Indeed, it’s Stefano’s unusual attraction to high-profile murder cases that has even earned him the nickname “The Devil’s Advocate” by many in the media. One example is the work he was doing on granting an appeal to Harold Shipman – one of Britain’s most notorious serial-killers. However, Shipman killed himself in prison shortly after the appeal was made which meant poor Stefano had to look elsewhere for another homicidal psychopath to exonerate.
But Stefano’s a strong man – even overcoming charges of fraud and questions into his qualifications as a lawyer- and most recently has been hard at work defending Blackwater employees from charges of killing civilians in Iraq, fighting the execution of Chemical Ali and even producing his own music such as with the 2007 album Seriously Single which sold over 40,000 albums.
You may remember Vergs when he made the news a few years back for offering to represent Saddam Hussein in 2004. Though this opportunity ultimately fell through, Vergs has had no shortage of monsters to defend in his 50-year-long career representing terrorists, Nazi war criminals and genocidal maniacs.
Having risen to prominence by taking on some of the world’s most controversial criminals, Vergs is perhaps one of the world’s most notorious attorney’s – a status that he doesn’t shy away from, as evidenced by the title of his autobiography The Brilliant Bastard.
“The public is always quick to assign the label of ‘monster,'” Vergs said in an interview with Der Spiegel in 2008. “But monsters do not exist, just as there is no such thing as absolute evil. My clients are human beings- people with two eyes, two hands, a gender and emotions.”
Well, at least his clients have those things, because his client’s victims sure don’t!
Okay, while Johnnie Cochran might not have represented clients as thoroughly evil as some of the others on this list, his involvement in the questionable defense of high-profile celebrities has at least earned him a “dishonorable” mention.
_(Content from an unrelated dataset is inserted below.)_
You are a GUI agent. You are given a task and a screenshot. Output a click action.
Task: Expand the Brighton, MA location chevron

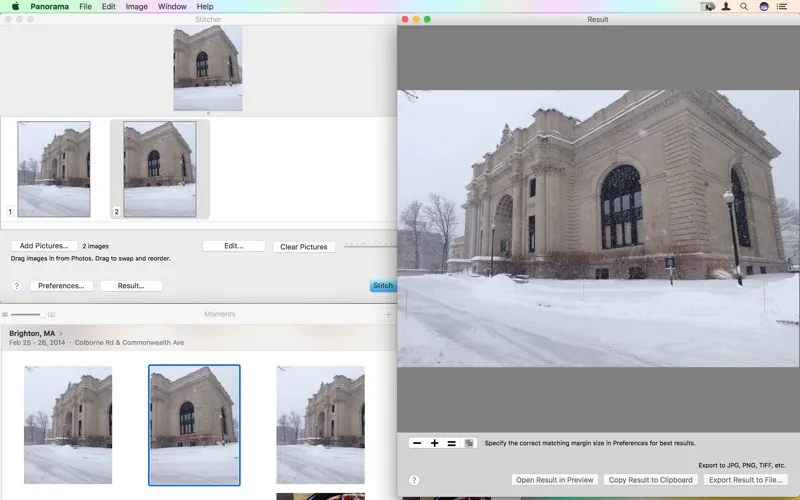pyautogui.click(x=61, y=333)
Most people probably recognize him as the defense attorney in the wildly famous O.J. Simpson trial in which he is credited for having coined the pop-culture phrase “If the glove doesn’t fit, you must acquit!” Oh, and he’s also credited with having gotten OJ off the hook despite overwhelming evidence and extreme public outcry. Now, it might be unfair to question the court’s decision so casually – until you take into account that the same man he defended then went on to write a book called “If I Did It, Here’s How It Happened” and who was then recently arrested for armed robbery and kidnapping. But who am I to judge?
Aside from saving the ass of OJ, Cochran was considered the go-to lawyer of the rich and famous, defending the likes of Sean “Puffy” Combs, Snoop Dogg and even Michael Jackson. But I guess if you think about it, maybe he was just a big fan of music.
So ultimately how are we supposed to feel about these knights in shiny suits? It’s hard to tell – on the one hand, lawyers are integral to the proper functioning of the judicial system. But on the other hand, some of these guys are just dirt. Well, at least aspiring dictators, terrorists and psychopaths can rest easy knowing there are some people out there willing to defend them when their plans go awry – because I’m sure as hell not going to.